THIS conversation was interrupted by a knock at the door, which was evidently a very welcome sound to the old people, who displayed even more than their usual cordiality when the door of the parlour opened and Mr. Cattley was shown in. Mr. Cattley was the curate. He had held that position in the village of Edgeley-on-the-Moor since John’s childhood, having little influence, and no ambition, and finding himself in congenial society, which indisposed him to take any measures for ‘bettering himself’ or moving, as perhaps he would himself have said, to a wider sphere. As a matter of fact, if Mr. Cattley had ever possessed any friends who would have helped him to that wider sphere, they had forgotten him before now; and he had forgotten them, having succeeded in concentrating himself in the little rural parish as few people could have done. Perhaps his pupils had helped to weave that spell which bound him to the little place. He had taken charge of all the young Spencers in their earlier days. He had trained both Dick and Percy for their school, in which they had done him credit, at least, in the beginning of their career: but Elly and John were his favourites: and, as they had remained with him until now, his interest in his work had remained unbroken.

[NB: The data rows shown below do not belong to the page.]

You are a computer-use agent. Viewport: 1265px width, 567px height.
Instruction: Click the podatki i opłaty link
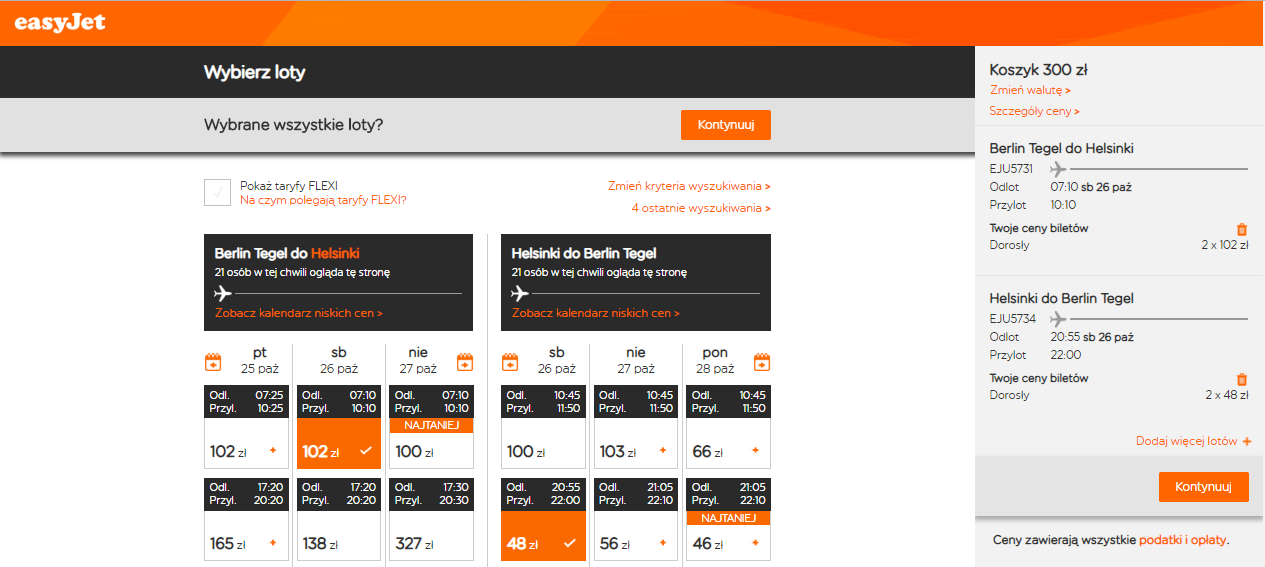(1182, 540)

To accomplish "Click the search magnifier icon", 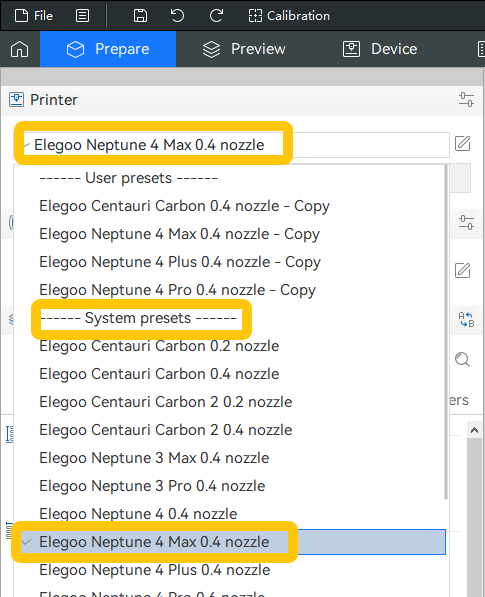I will pos(463,359).
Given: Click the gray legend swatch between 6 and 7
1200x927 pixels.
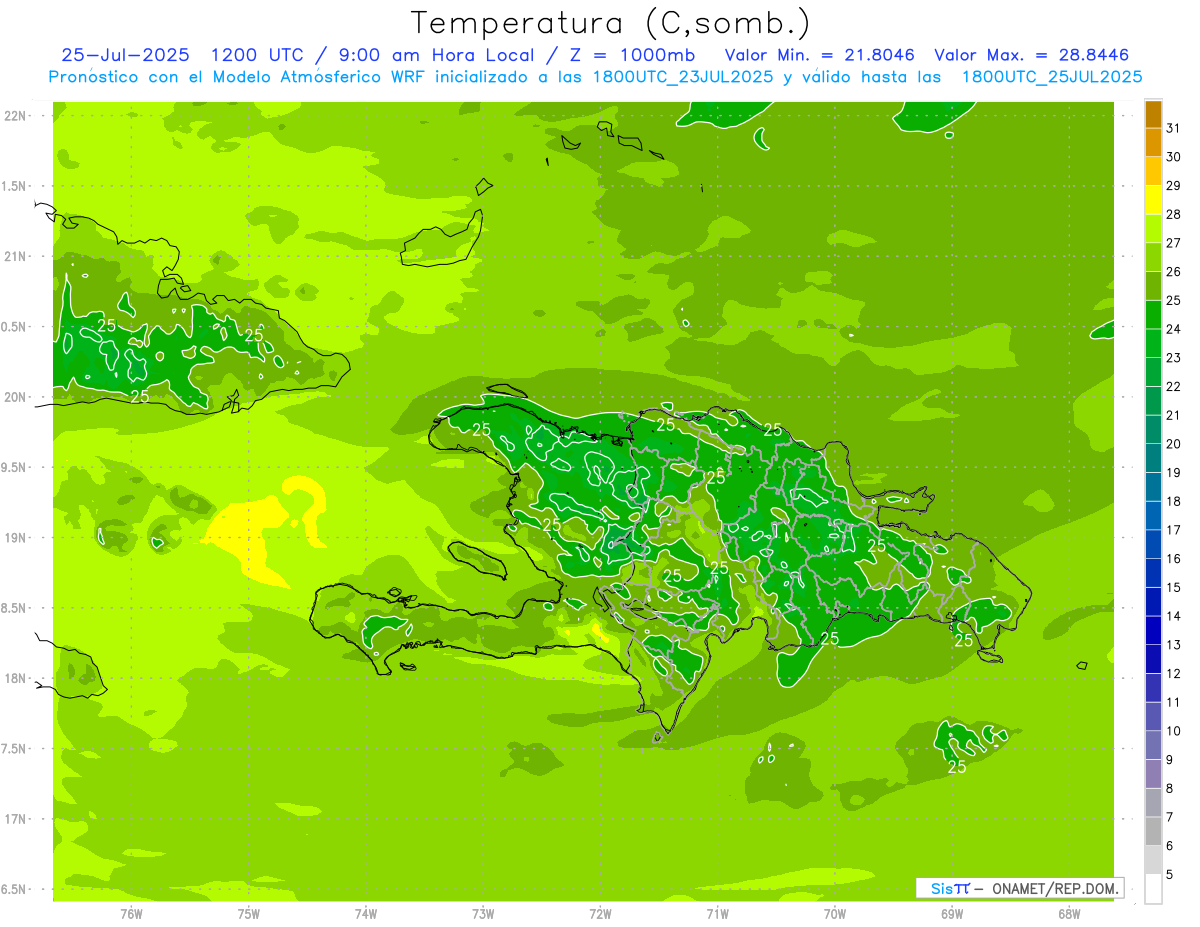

Mr. Cattley was not a very frequent visitor at the house of the Sandfords. He was, to tell the truth, generally so absorbed by another friendship that he had no leisure to pay visits. This was in fact the secret, but it was no secret, of the good curate’s life. The rector, Mr. Spencer, was a widower, having been so for many years, and his house was ruled and presided over by a sister, also a widow, to whom en tout bien et tout honneur, the curate was devoted. It was such a devotion as from time to time arises without any blame on one side or another in the heart of a young man for a woman who is older than himself, and whom there is not the least possibility that he can ever marry. Such attachments are perhaps less uncommon than people think, and they are very warm, constant, and absorbing. Sometimes, as everybody knows, they do end in marriage, but that is a disturbance of the ideal, and brings in elements less delicate and exquisite than the tie which is more than friendship, yet a little less than love, and which by its nature can and ought to come to nothing.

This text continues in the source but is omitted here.